Stored items:
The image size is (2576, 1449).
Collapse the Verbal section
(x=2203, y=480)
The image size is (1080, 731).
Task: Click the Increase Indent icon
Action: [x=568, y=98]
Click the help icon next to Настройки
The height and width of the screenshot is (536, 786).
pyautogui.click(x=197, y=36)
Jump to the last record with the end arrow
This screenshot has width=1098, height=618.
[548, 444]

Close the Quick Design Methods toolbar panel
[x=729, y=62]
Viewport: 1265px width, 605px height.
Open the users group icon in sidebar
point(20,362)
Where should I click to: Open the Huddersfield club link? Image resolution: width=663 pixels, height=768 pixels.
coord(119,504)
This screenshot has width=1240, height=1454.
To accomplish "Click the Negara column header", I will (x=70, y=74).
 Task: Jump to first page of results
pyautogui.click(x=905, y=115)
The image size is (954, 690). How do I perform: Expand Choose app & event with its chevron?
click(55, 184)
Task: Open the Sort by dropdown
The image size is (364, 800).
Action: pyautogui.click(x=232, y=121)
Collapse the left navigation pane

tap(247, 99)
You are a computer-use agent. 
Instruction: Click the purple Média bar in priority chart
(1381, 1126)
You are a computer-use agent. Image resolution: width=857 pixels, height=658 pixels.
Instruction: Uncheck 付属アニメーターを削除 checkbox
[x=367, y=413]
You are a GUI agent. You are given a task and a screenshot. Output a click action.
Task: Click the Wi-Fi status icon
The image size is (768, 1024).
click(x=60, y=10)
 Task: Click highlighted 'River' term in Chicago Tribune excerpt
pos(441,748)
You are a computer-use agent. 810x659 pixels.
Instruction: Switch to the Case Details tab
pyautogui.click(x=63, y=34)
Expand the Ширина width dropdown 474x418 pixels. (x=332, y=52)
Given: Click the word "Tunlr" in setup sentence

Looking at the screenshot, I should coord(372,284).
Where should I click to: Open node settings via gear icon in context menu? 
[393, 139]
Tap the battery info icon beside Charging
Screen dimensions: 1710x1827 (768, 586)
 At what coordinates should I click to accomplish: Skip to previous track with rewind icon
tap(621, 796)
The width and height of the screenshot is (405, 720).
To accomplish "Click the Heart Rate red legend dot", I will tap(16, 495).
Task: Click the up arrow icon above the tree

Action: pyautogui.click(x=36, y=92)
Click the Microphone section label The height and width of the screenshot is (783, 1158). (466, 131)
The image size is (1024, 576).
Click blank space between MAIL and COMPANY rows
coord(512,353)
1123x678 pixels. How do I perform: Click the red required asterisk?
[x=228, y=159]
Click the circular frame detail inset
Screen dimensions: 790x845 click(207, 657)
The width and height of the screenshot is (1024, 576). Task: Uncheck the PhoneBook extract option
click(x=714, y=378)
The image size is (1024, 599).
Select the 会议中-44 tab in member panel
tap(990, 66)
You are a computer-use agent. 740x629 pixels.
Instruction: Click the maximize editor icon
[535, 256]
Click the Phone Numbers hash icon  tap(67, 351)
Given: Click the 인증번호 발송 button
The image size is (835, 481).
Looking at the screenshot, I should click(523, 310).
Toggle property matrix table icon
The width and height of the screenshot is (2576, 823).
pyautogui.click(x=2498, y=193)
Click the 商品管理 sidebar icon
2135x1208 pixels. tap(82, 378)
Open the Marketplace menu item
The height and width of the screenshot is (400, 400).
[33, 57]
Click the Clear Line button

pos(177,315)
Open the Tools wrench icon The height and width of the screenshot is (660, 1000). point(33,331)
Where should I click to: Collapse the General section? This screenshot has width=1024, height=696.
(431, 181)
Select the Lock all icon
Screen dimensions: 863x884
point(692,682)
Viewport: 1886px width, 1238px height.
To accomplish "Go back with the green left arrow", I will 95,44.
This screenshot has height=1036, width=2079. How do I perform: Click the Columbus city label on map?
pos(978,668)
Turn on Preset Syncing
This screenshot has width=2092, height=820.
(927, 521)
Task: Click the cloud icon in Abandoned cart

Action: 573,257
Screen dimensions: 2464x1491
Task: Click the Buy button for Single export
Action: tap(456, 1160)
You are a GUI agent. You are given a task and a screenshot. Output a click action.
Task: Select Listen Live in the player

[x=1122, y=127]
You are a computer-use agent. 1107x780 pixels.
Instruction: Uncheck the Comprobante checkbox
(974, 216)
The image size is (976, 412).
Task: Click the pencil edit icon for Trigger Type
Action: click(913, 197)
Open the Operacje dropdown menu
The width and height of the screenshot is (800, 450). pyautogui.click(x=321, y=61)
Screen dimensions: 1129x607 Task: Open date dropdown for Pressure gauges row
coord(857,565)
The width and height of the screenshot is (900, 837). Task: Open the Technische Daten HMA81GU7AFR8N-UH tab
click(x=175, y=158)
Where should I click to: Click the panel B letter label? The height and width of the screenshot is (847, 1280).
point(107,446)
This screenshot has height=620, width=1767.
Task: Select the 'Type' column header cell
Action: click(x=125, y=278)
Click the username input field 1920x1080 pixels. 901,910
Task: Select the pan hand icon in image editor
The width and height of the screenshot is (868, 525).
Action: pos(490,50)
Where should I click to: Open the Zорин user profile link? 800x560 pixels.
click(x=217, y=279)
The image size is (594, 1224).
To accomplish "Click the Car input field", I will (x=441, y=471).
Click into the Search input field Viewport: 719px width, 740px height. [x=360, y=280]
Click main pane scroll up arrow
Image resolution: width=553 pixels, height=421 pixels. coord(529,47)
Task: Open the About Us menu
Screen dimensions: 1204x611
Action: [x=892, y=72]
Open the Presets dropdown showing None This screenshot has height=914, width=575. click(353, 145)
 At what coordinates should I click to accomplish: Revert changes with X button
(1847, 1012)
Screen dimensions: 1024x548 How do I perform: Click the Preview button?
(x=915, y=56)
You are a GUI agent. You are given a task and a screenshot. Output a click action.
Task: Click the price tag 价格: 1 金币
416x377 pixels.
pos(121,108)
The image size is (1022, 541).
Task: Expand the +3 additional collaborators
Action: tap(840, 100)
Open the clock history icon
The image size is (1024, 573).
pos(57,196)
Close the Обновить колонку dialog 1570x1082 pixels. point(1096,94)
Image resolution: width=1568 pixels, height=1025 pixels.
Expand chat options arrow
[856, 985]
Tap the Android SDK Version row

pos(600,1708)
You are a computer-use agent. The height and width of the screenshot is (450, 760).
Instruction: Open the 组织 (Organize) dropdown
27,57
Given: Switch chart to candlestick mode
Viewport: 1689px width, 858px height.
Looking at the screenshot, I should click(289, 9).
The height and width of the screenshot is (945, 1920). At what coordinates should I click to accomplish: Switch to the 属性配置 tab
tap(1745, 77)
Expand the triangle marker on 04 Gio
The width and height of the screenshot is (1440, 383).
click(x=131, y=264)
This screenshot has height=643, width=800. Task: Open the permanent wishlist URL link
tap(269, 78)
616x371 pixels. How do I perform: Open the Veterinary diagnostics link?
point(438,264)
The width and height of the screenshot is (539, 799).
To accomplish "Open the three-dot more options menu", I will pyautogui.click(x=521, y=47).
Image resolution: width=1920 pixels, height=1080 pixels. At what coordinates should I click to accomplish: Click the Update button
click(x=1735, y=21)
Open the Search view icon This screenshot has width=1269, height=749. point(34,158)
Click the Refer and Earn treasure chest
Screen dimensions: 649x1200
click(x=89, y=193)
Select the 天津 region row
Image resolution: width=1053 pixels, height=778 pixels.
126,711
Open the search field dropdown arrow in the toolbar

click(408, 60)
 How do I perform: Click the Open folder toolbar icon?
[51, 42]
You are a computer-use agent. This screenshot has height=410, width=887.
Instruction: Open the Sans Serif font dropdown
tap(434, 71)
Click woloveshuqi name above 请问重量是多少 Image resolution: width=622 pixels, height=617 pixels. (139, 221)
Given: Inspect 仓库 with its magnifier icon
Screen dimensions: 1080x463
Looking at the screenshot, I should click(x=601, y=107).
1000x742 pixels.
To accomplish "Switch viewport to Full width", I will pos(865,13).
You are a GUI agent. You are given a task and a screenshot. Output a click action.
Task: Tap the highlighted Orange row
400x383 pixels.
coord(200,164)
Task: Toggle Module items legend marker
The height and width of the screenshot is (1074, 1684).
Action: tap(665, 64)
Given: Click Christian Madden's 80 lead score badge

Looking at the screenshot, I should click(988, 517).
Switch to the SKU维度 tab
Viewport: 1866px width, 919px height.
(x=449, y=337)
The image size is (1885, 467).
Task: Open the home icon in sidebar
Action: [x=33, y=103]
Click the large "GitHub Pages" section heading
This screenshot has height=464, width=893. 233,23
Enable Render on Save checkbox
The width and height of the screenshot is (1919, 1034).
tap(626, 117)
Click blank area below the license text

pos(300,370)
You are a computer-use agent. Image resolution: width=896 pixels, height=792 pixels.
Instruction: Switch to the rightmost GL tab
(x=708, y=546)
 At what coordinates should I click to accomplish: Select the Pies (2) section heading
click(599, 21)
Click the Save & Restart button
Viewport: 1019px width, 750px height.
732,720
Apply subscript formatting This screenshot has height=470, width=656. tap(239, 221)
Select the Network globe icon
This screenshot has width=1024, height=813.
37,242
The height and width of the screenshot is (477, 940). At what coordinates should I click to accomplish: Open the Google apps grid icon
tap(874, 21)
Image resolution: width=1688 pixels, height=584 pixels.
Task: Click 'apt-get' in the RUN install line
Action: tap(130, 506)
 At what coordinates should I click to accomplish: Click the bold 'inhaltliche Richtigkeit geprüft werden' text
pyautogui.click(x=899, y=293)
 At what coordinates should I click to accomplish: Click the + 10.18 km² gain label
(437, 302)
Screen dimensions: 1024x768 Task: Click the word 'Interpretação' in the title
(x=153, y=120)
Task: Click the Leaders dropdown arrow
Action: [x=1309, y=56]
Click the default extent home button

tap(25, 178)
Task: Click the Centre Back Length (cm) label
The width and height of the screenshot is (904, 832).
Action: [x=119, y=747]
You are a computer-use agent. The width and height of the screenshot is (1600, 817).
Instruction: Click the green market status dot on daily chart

YOUR ASSIGNMENT:
Repeat word for word the lines above that run from the line containing "Close the Quick Design Methods toolbar panel" through the line containing "Task: Click the Wi-Fi status icon", both ends included, and nothing else.

RESULT FOR THIS TASK:
Close the Quick Design Methods toolbar panel
[x=729, y=62]
Viewport: 1265px width, 605px height.
Open the users group icon in sidebar
point(20,362)
Where should I click to: Open the Huddersfield club link? Image resolution: width=663 pixels, height=768 pixels.
coord(119,504)
This screenshot has width=1240, height=1454.
To accomplish "Click the Negara column header", I will (x=70, y=74).
 Task: Jump to first page of results
pyautogui.click(x=905, y=115)
The image size is (954, 690). How do I perform: Expand Choose app & event with its chevron?
click(55, 184)
Task: Open the Sort by dropdown
The image size is (364, 800).
Action: pyautogui.click(x=232, y=121)
Collapse the left navigation pane

tap(247, 99)
You are a computer-use agent. 
Instruction: Click the purple Média bar in priority chart
(1381, 1126)
You are a computer-use agent. Image resolution: width=857 pixels, height=658 pixels.
Instruction: Uncheck 付属アニメーターを削除 checkbox
[x=367, y=413]
You are a GUI agent. You are given a task and a screenshot. Output a click action.
Task: Click the Wi-Fi status icon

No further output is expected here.